# Is vanes OK for shooting off the shelf of a recurve?



## fusiontrix (Dec 29, 2006)

Go with feathers man. Even if you shoot most of one off on a good day, they'll still fly decent unlike a vane. Plus, a vane would give you horrible fletch contact on the riser and shelf and make your shots go all over hell and back. Goodluck and godspeed.


----------



## deadeye (Aug 22, 2002)

You could use a stick on arrow rest and shoot vanes.


----------



## Zen Archery (Jul 27, 2004)

ok and doable yes
good idea no it will kick off the riser..


----------



## mdewitt71 (Jul 20, 2005)

Thanks guys, I did find one of those stick on black plastic rests....will this be OK with vanes or should I just break down and get feathers all together?


----------



## Viper1 (Aug 21, 2003)

Dewitt - 

The vanes should be ok off the rest. You won't know until after you get a number of arrows down range. The rest will show wear or vane cuts if there's a problem, As always, it all in the tuning. 

Couple of suggestions, bring spare bowstrings and a spare rest. That's the beauty of stick-on rests, they are field repairable. 

Best of luck.

Viper1 out.


----------



## Two Point Five (Aug 28, 2004)

The guys at 3Rivers are shooting a vane called the Rain Vane Feather-Like off the shelf. I like a rest for shooting everything.


----------



## One eye (Jun 22, 2003)

I would not shoot vanes off the shelf. Go with a raised rest if you want to shoot vanes. Less hassle.

Dan


----------



## mdewitt71 (Jul 20, 2005)

*Suggest a good rest for me (a lefty).....*

I have saw the Spigarelli Foldaway for $6.99 and the Super T-300 Arrow Rest for $7.99 and a Cartel Flipper arrow rest for $3.99..............


Can anyone give me some insight as to which one?


----------



## LATON (Nov 11, 2006)

*Thank you*

Mdewitt71 just wanted to say hi and to be careful over there and thank you.


----------



## nocksetpliers (Jan 23, 2007)

3R's has these







. I'm guna try em come outdoor season incase it rains. The idea seems like it might work:smile:


----------



## Rick G (Jan 12, 2007)

*Vanes*

Good luck, My son just rotated back, be careful and take it to them. I would take a couple stick on rests with you as that gives you fletch clearence for vanes but you can also raise the nock point on the string to 7/8 and get a tail high arrow launch that gives a min. of arrrow kick as the vanes pass the riser. Or get refletched with feathers and just shoot off the shelf. Arrow flight may not be the prettiest with vanes off the shelf but you can be very consistant. Rick


----------



## Hank (Jul 5, 2003)

I know Denny Sturgi Jr has been playing around with shooting vanes off the shelf of his Black Widow longbow with surprising results. Rotating the nocks and a narrow shelf probably doesn't hurt.

Hank


----------



## Tom McAndrew (Jan 26, 2007)

I,ve shot a 4" easton diamond vane off the shelf of my LB by shooting it cock-in.I know some folks say that will hit and it looks like it would just by lookin at it BUT if your arrow is going thru the paradox like it,s supposed to the nock end of the arrow will be out and away from the shelf as it pass,s.

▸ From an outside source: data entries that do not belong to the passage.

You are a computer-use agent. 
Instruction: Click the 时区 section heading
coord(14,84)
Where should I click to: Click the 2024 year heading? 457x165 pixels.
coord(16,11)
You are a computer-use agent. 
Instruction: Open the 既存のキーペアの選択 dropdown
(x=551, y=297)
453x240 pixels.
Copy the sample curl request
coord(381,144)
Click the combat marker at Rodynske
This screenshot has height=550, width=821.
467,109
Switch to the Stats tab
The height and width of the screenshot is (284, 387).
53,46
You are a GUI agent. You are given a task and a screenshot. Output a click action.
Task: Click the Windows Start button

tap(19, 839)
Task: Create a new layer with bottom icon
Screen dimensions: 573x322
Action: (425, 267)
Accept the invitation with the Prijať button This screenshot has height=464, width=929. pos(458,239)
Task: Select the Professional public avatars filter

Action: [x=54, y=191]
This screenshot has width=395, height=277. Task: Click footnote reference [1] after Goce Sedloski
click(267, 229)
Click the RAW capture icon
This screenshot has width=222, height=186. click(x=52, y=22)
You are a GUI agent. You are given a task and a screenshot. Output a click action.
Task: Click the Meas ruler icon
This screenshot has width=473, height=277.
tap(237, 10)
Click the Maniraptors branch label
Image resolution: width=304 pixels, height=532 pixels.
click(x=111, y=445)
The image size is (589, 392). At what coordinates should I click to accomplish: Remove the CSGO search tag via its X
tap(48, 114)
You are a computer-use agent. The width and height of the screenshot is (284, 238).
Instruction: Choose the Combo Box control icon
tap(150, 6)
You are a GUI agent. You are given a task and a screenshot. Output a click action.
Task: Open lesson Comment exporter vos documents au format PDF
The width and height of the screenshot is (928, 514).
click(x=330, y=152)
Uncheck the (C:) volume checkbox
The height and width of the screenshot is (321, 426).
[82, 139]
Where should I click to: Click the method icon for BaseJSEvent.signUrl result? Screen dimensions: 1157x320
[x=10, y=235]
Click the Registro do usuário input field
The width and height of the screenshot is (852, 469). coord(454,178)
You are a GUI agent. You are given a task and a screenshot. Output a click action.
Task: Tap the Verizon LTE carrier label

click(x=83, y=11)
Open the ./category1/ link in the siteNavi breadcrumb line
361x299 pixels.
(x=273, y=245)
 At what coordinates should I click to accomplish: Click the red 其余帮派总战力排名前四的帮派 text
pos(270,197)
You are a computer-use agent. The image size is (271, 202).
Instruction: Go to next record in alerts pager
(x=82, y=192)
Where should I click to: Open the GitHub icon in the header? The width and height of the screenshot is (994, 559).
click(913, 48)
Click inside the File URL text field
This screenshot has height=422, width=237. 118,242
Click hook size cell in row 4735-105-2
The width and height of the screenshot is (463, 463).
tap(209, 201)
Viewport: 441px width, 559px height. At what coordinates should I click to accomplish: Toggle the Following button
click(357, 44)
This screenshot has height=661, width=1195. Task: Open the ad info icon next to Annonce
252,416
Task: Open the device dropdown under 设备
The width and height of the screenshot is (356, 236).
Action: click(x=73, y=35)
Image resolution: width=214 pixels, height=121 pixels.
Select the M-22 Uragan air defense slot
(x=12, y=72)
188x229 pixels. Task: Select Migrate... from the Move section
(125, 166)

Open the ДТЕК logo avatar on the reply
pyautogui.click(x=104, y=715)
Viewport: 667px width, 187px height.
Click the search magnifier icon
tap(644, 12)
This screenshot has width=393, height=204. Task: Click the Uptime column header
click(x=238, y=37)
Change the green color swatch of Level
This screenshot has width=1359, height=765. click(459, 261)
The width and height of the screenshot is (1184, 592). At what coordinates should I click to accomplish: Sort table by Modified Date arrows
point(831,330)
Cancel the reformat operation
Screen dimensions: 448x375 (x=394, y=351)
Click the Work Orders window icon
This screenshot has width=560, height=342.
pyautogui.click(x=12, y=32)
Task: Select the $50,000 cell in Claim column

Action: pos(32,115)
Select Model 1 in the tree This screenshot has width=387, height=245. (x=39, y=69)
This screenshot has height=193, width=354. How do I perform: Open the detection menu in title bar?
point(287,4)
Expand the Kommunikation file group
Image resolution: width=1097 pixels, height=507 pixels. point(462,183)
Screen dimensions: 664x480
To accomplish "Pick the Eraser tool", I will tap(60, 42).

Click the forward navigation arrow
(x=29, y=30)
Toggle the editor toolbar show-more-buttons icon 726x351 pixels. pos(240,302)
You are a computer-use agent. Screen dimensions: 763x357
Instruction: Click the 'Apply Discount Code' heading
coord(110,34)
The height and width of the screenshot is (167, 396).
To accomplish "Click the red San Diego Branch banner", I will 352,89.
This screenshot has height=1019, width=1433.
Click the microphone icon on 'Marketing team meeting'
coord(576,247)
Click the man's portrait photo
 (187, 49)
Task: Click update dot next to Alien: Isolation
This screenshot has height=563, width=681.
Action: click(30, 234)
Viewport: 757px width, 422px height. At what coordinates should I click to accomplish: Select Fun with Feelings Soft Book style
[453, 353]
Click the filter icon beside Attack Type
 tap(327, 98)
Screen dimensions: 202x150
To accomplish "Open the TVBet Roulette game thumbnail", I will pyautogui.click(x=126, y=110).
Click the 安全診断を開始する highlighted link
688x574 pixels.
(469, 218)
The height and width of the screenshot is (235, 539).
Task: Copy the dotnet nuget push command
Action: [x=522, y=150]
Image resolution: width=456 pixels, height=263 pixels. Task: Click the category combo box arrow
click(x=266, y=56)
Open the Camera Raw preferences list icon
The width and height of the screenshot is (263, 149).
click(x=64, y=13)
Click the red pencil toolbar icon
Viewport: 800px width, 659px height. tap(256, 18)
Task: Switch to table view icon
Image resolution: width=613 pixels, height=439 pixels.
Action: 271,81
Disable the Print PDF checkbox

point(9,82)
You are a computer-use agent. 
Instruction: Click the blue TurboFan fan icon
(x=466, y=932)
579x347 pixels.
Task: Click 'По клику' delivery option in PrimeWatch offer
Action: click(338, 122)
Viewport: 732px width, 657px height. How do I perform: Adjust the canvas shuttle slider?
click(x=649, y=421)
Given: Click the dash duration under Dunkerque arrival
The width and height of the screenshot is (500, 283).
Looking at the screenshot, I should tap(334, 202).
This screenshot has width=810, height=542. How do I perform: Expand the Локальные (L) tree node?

I shoot feathers and would probably use a rest for vanes I only tried the 4" vane on a whim on 1 arrow and it shot well out to 20 yrds with a BH up front so I know it can be done.Is it worth the trouble?? not sure......good luck


----------



## mdewitt71 (Jul 20, 2005)

*Thanks for the help.*

I am gonna go ahead and break down and buy some Port Orfid cedar arrows before I deploy, that way I know I will be "Good 2 Go" and wont even waste my time trying my Goldtip 5575s.


----------